== Segment start ==

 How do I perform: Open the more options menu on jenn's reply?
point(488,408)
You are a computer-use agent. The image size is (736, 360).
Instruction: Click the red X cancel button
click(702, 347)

== Segment end ==

### Task requirements
Your task is to repeat each line of the material exactly.

### Written response
 How do I perform: Open the more options menu on jenn's reply?
point(488,408)
You are a computer-use agent. The image size is (736, 360).
Instruction: Click the red X cancel button
click(702, 347)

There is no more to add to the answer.